= Richard J. Hinton =

Richard Josiah Hinton (November 26, 1830 – December 20, 1901) was a journalist, author, abolitionist, and military officer with the rank of colonel. He was the commander of African-American soldiers in the American Civil War, Freedmens Bureau official, and U.S. government official.

==Biography==
Born in England, he came to the United States in 1851, and became an important witness to events leading to the Civil War and its aftermath. He was an abolitionist who moved to Kansas in 1856 to help stop the spread of slavery. During the Civil War he helped recruit units of the new United States Colored Troops, and served as an officer of one (all the officers were white). He wrote about Abraham Lincoln, John Brown, and poet Richard Realf.

He reported from Haiti for James Redpath's Pine and Palm newspaper. He served as an officer with the 1st Kansas Colored Infantry Regiment in 1862 and then as captain of Company B, 2nd Kansas Colored Infantry Regiment. (All the "colored" regiments had white officers.) He subsequently served in various federal government positions: United States Commissioner of Emigration in Europe in 1867; inspector of U.S. consulates in Europe; special agent to President Ulysses S. Grant to Vienna in 1873; special agent to the Departments of Treasury and State on the frontier and in Mexico in 1883; irrigation engineer to the U.S. Geological Survey from 1889-1890; and special agent in charge of the U.S. Department of Agriculture from 1890 to 1892. In 1900 he wrote "I am glad also I was able to do other work, both as writer and fighter, in a small way, and, among Kansas soldiers, and many others by far more important than myself, to make the union secure and the whole of the state free from the curse of chattelism."

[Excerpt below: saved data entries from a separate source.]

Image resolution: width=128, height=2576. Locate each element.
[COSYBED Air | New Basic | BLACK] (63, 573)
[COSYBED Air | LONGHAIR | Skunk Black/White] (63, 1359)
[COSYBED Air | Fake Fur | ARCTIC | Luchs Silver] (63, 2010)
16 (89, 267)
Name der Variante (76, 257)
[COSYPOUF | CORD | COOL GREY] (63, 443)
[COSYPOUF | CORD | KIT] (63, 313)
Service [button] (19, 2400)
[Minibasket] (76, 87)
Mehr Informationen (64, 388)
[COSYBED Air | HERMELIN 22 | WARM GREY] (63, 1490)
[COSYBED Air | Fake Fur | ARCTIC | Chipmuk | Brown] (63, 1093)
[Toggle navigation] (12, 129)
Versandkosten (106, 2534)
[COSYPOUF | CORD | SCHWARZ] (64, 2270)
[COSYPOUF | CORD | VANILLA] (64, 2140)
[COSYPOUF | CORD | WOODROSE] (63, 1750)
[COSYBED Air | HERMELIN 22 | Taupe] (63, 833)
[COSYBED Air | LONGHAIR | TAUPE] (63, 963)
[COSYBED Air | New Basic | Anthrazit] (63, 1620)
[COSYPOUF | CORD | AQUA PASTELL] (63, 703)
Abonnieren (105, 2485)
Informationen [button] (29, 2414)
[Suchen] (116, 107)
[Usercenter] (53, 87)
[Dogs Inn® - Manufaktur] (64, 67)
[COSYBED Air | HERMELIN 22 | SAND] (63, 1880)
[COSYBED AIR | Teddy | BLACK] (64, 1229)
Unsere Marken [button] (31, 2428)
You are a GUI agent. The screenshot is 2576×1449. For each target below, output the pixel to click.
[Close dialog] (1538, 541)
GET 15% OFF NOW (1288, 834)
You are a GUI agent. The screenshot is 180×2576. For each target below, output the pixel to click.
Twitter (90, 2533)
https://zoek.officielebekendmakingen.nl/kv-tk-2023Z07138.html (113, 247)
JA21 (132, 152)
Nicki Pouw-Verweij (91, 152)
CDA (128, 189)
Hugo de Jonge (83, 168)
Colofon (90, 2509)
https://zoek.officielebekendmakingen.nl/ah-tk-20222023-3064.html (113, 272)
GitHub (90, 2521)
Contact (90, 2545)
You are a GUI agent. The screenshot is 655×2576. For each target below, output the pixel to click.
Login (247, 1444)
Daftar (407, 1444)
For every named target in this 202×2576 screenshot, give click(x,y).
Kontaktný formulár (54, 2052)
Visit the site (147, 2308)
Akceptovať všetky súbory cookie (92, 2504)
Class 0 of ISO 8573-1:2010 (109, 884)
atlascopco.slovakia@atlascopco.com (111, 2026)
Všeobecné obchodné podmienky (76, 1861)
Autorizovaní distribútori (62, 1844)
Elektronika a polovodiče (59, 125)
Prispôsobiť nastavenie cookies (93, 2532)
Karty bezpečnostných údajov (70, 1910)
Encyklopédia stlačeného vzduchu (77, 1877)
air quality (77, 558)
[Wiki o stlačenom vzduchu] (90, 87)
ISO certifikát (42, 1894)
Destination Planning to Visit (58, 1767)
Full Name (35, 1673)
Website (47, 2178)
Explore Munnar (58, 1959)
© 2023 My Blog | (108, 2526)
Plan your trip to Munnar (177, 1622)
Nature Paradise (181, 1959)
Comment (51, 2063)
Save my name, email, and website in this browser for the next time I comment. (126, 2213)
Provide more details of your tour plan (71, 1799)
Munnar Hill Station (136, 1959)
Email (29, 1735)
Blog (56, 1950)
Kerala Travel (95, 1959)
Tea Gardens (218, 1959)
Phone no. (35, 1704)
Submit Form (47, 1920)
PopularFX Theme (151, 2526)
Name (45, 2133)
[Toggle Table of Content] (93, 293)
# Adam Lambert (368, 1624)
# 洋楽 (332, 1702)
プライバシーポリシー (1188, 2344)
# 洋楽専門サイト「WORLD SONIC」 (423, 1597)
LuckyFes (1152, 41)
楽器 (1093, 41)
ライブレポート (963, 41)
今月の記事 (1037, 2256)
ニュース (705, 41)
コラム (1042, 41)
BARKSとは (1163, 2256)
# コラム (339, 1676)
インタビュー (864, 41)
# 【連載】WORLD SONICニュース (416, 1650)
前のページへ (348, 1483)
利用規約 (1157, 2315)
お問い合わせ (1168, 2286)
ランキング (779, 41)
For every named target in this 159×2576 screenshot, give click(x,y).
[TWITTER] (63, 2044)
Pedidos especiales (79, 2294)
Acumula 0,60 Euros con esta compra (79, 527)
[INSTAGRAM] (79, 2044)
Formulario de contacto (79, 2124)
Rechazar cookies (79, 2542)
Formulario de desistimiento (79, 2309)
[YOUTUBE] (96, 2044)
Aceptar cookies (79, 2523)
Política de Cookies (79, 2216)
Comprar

In 1897 he played a prominent role in a new political movement, Social Democracy of America. The founding convention of the Social Democracy of America established a three member “Colonization Commission” consisting of Richard J. Hinton, and two journalists, Cyrus Field Willard and socialist propagandist W.P. Borland of Bay City, Michigan. Hinton, Willard and Borland helped lead an affiliated initiative, the Brotherhood of the Cooperative Commonwealth, whose goal was to concentrate progressive thinkers in one state. They chose Washington State as the most suitable for the purpose. The Equality Colony was founded as part of this initiative.

When he died in 1901, he was survived by his wife Isabella H. Hinton, and two sons, George F. and Ralph Hinton. The Kansas Historical Society has a collection of his papers.

==Publications (chronologically)==

- '"'The Life and Public Services of Hon. Abraham Lincoln, of Illinois, and Hon. Hannibal Hamlin, of Maine (with Lincoln's speeches)'" (1860)
- "Rebel invasion of Missouri and Kansas, and the campaign of the army of the border against General Sterling Price, in October and November, 1864" (1865)
- "English radical leaders" (1877)
- "The Hand-book to Arizona : Its Resources, History, Towns, Mines, Ruins and Scenery" (1878)
- (With Frank A. Burr) ""Little Phil" and his troopers : the life of Gen. Philip H. Sheridan : its romance and reality, how an humble lad reached the head of an army" (1888)
- "Irrigation in the United States" (1890)
- "A report on irrigation and the cultivation of the soil thereby, with physical data, conditions, and progress within the United States for 1891, accompanied by maps, illustrations, and papers" (1892)
- "John Brown and his men; with some account of the roads they traveled to reach Harper's Ferry" (1894) In 1899 he published a summary.
- "Poems by Richard Realf, poet, soldier, workman : With a memoir by Richard J. Hinton" (1898)
- "Richard Realf's Free-state Poems : with personal lyrics written in Kansas. Edited, with historical notes, by Col. RIchard J. Hinton" (1900) Contains a 14-page introduction on Hinton, by William E. Connelley.